En concevant des outils numériques plus riches, gourmands en énergie, nous, designers, participons à cette obsolescence programmée. La bonne nouvelle, c’est que nous pouvons y remédier, nous pouvons agir, et même mieux : l’innovation passe par là. L’éco-conception consiste à réduire l’impact du numérique en construisant des parcours moins énergivores, en réduisant d’un coup l’impact au moment de l’utilisation et mécaniquement en ralentissant le renouvellement des terminaux.
La chasse à l’inutile
Alors, comment on fait ? Il est déjà possible d’optimiser le code (côté client et côté serveur) et de choisir un hébergeur qui a des data centers peu gourmands en énergie (calculé à partir de l’indicateur d’efficacité énergétique ou PUE, pour Power Usage Effectiveness) et qui utilise de l’électricité issue du renouvelable.

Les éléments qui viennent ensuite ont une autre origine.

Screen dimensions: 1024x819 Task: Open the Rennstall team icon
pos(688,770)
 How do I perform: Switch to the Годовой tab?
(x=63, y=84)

Mais le plus efficace est surtout d’intervenir dès la conception, et en particulier lors du choix des fonctionnalités et des contenus. En posant la question dès cette étape, l’action aura plus de force que lors de l’optimisation des lignes de code.
Il est donc là, notre rôle de designer : concevoir des outils numériques utiles, utilisables et utilisés pour répondre à cette problématique de l’éco-conception. Faisons la chasse à l’inutile. 80% des fonctionnalités demandées par les utilisateurs ne sont jamais ou rarement utilisées. Concevoir en «mobile first» aide à renoncer à certains contenus : imaginer des parcours sur des interfaces mobiles, avant de les décliner sur des écrans d’ordinateur. Il est plus facile de se limiter en termes de fonctionnalités ou de contenus sur un écran plus petit.

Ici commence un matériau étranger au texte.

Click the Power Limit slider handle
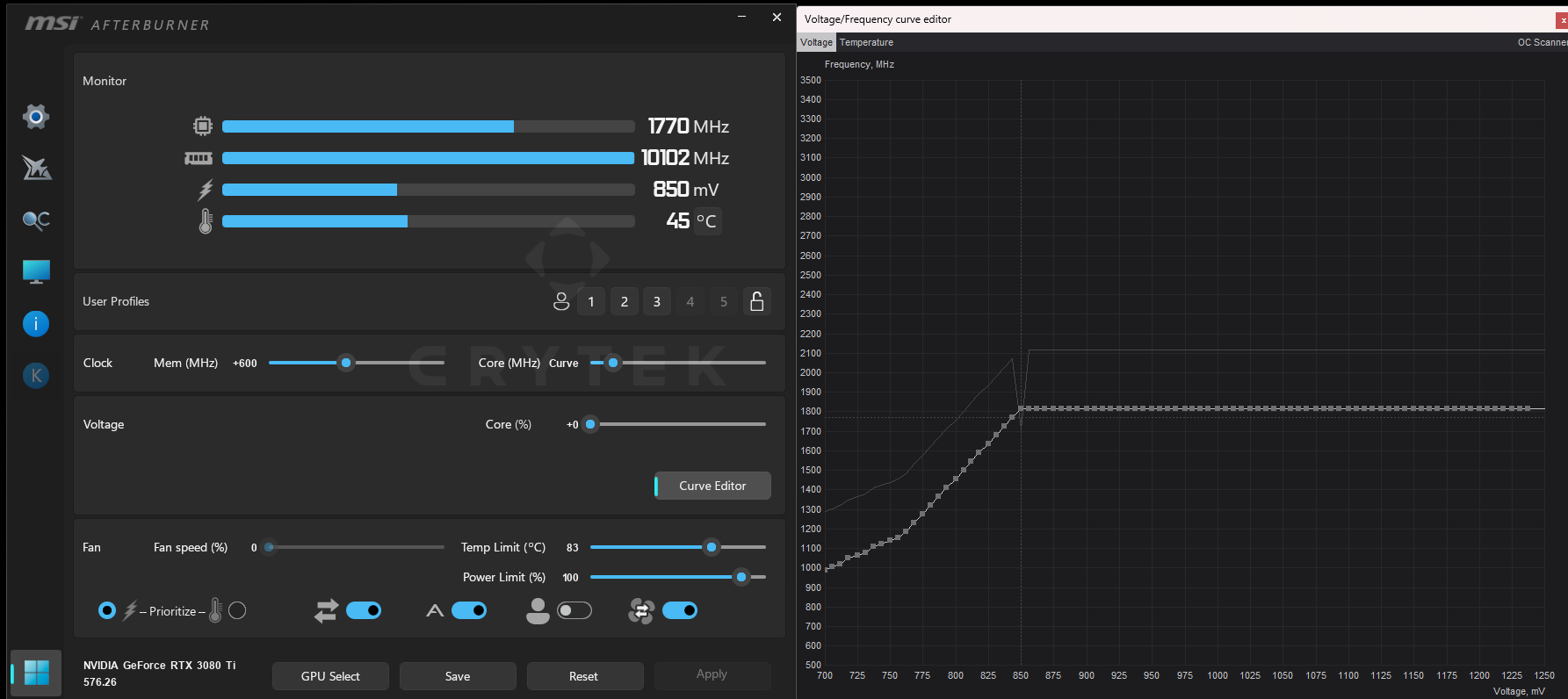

Les outils conçus doivent aussi être utilisables pour tous, c'est-à-dire accessibles quel que soit l’utilisateur final, sa situation et son contexte. Pour s’assurer que cela reste accessible sur les écrans de taille moyenne et aux caractéristiques techniques abordables, il est préférable de travailler ses écrans sur un iPhone 6 par exemple, plutôt qu’un iPhone X. De la même manière, l’utilisateur n’a pas non plus toujours accès au wifi. L’outil numérique doit pourtant être accessible également dans ces situations. Les pages doivent donc être ni trop lourdes, ni trop gourmandes en énergie pour pouvoir charger rapidement dans toutes les situations.
Limiter sa dette technique
Enfin, les outils doivent être utilisés. En se posant les bonnes questions rapidement (quel est le temps d’attention dont nous disposons, en combien de temps maximum mon utilisateur doit pouvoir acheter tel produit...), nous pouvons nous fixer un objectif en amont de la conception. Cet objectif sera le guide pour concevoir des parcours courts et efficaces. Moins de pages à charger, et des pages plus légères pour gagner du temps : nous éviterons ainsi autant que possible les carrousels, les scrolls infinis, les vidéos en autoplay, qui sont naturellement gourmands et surchargent la page.
En fin de conception, il suffira alors de tester les parcours pour s’assurer que l’objectif est atteint, et bien sûr de réitérer si ce n’est pas encore le cas. Eco-concevoir, c’est limiter sa dette technique (moins de fonctionnalités à maintenir), c’est avoir plus d’utilisateurs (car accessible par tous), c’est améliorer son SEO (Google prend désormais en compte les critères UX dans son algorithme tels que la conception mobile first, le temps de chargement…). C’est aussi disposer d’un outil plus efficace (car plus orienté sur les usages des utilisateurs) et c’est améliorer l’image de son entreprise.
L’éco-conception est une évidence, elle va dans le sens de l’histoire. Mais si vous ne le faites pas par conviction, faites-le au moins parce que c’est bon pour votre business.